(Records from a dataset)

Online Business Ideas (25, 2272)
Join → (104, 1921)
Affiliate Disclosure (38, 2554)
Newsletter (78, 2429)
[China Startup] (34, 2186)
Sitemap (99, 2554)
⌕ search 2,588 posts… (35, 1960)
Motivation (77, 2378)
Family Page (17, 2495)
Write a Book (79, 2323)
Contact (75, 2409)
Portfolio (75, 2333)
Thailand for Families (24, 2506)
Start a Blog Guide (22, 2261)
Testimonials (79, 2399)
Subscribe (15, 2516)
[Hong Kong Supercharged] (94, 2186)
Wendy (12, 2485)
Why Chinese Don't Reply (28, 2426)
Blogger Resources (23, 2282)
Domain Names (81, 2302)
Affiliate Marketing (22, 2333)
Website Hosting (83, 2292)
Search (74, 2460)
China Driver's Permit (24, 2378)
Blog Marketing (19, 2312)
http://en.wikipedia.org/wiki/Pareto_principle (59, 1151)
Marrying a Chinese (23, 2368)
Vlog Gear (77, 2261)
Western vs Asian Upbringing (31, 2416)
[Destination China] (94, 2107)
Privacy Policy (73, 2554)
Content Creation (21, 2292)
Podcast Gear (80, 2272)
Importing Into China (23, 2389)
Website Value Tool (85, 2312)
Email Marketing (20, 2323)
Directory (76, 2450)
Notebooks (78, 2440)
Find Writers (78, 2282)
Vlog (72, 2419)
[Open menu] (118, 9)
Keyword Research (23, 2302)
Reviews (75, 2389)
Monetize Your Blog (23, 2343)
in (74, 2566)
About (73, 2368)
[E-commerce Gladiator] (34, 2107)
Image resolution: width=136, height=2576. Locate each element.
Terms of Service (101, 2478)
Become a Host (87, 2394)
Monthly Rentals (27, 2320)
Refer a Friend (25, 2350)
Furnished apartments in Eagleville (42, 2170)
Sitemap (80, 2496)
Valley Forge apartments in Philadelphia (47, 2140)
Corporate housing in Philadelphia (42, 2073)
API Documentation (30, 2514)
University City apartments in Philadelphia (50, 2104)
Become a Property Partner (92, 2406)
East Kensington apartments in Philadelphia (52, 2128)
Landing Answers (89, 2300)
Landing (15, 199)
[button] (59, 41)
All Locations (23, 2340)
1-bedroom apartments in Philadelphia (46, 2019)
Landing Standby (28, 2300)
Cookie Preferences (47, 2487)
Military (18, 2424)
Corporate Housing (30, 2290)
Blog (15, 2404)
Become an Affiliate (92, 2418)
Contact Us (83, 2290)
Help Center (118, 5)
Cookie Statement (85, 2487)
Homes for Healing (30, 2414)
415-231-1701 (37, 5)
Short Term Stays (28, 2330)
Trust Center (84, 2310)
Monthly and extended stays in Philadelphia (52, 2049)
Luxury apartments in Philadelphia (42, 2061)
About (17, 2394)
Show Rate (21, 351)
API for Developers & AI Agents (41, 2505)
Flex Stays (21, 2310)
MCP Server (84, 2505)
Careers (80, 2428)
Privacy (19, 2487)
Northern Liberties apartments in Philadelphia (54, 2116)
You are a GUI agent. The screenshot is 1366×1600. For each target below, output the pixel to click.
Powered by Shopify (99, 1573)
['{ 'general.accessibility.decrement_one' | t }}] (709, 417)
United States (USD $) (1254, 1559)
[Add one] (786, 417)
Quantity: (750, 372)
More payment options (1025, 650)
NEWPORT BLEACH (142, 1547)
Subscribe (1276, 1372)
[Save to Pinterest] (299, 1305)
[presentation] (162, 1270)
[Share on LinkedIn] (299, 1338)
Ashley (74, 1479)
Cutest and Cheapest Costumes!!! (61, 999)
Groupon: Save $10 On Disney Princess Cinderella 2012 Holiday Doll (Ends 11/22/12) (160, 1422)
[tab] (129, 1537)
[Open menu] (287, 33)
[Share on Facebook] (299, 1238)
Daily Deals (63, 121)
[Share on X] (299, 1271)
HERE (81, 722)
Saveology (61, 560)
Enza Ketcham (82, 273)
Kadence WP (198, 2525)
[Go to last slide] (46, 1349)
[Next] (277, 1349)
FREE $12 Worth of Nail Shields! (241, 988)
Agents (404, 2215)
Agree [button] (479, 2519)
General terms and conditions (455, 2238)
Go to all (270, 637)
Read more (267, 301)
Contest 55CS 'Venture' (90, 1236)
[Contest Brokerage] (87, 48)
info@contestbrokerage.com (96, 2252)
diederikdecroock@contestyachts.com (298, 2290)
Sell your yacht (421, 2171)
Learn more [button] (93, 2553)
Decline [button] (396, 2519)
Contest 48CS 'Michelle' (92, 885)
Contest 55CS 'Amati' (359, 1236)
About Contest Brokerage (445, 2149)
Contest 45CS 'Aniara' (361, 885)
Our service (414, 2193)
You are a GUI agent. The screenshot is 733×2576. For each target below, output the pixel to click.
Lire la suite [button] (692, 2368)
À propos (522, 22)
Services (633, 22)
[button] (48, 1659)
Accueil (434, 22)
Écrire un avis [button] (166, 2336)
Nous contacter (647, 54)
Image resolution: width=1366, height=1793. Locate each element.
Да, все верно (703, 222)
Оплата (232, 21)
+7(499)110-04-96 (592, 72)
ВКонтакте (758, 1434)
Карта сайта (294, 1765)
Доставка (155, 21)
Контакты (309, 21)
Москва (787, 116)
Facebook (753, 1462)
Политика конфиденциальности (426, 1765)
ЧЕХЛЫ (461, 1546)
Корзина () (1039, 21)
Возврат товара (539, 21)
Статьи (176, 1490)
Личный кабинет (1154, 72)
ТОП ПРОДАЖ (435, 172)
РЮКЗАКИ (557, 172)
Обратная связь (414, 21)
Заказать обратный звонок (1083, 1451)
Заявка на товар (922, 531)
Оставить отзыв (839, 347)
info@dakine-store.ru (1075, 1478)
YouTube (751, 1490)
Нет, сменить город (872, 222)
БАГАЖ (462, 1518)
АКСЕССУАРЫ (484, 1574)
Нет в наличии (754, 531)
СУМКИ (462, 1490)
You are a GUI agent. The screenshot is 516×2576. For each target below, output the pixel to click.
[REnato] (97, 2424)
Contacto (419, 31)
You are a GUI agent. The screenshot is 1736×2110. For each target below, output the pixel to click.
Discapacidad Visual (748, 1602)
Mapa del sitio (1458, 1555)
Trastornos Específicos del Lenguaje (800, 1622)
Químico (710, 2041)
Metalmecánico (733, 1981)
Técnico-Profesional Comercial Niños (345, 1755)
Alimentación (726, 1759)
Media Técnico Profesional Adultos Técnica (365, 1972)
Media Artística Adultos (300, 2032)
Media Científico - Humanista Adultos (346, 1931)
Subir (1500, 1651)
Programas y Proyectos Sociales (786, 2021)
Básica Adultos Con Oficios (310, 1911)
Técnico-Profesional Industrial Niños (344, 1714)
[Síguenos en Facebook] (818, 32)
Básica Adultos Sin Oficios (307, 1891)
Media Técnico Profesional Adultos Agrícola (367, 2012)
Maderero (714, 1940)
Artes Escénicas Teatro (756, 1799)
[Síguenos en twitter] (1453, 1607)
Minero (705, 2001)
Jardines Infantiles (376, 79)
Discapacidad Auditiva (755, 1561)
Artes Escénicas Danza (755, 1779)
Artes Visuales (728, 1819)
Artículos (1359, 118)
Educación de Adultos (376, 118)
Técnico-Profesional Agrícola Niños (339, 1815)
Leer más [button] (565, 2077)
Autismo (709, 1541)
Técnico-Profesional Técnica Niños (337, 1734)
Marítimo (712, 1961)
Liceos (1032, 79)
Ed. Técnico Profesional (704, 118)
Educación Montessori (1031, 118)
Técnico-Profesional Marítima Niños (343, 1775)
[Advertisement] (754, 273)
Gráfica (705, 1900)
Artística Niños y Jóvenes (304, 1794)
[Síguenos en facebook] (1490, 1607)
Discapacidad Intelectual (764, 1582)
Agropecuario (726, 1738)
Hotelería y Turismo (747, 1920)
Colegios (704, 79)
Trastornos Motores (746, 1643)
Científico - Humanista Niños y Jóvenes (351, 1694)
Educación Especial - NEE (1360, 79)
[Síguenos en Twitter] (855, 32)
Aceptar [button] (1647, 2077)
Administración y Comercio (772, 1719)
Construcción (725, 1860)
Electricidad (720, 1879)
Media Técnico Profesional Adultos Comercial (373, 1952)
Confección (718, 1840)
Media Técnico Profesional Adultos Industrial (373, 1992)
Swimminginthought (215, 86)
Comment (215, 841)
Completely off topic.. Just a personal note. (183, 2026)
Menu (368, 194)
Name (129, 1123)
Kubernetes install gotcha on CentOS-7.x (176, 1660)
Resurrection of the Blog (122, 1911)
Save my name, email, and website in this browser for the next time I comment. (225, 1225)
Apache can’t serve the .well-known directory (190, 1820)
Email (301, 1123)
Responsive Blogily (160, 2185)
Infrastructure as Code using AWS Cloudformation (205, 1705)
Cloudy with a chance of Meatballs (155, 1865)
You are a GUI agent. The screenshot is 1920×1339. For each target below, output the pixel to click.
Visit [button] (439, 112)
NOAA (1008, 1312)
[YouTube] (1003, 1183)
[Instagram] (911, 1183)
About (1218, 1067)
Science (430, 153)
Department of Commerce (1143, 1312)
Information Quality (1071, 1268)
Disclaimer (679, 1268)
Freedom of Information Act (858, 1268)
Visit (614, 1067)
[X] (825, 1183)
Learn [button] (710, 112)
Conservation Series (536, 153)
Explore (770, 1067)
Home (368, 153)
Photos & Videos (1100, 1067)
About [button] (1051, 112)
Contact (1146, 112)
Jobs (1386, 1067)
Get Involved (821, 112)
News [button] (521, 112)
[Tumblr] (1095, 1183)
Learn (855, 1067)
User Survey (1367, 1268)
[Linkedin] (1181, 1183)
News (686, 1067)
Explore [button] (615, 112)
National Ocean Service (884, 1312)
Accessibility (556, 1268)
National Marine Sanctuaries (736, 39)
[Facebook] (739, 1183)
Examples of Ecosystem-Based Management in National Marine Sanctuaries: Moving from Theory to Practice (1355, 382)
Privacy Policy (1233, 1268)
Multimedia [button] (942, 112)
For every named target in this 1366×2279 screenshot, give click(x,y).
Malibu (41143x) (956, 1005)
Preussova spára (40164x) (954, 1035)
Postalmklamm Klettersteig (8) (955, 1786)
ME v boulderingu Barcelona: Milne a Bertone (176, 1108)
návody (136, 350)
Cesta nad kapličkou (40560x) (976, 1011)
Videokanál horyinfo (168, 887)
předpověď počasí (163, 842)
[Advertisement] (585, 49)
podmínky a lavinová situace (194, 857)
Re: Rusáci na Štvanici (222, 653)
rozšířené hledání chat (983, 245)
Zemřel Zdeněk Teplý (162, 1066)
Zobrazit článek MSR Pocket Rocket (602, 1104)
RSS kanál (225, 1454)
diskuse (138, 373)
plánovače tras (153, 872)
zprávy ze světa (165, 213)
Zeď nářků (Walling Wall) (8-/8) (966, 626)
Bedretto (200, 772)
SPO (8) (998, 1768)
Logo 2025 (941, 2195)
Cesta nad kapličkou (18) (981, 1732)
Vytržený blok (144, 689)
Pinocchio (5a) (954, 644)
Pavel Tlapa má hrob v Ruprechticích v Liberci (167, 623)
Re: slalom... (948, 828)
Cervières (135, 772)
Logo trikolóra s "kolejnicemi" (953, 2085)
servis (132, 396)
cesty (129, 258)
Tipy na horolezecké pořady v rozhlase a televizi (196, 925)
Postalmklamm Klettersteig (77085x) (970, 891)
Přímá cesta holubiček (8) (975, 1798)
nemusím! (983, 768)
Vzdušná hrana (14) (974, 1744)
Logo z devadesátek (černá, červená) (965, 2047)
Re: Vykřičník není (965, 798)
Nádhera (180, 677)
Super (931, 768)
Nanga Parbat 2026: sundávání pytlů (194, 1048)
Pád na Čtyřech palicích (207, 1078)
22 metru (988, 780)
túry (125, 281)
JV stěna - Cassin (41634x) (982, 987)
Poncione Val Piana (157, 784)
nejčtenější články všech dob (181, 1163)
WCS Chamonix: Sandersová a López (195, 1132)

■ TASK GOAL
The word to find is "Logo". Copy every line of the records that holds it.

■ REPLY TO THE EXERCISE
Logo 2025 (941, 2195)
Logo trikolóra s "kolejnicemi" (953, 2085)
Logo z devadesátek (černá, červená) (965, 2047)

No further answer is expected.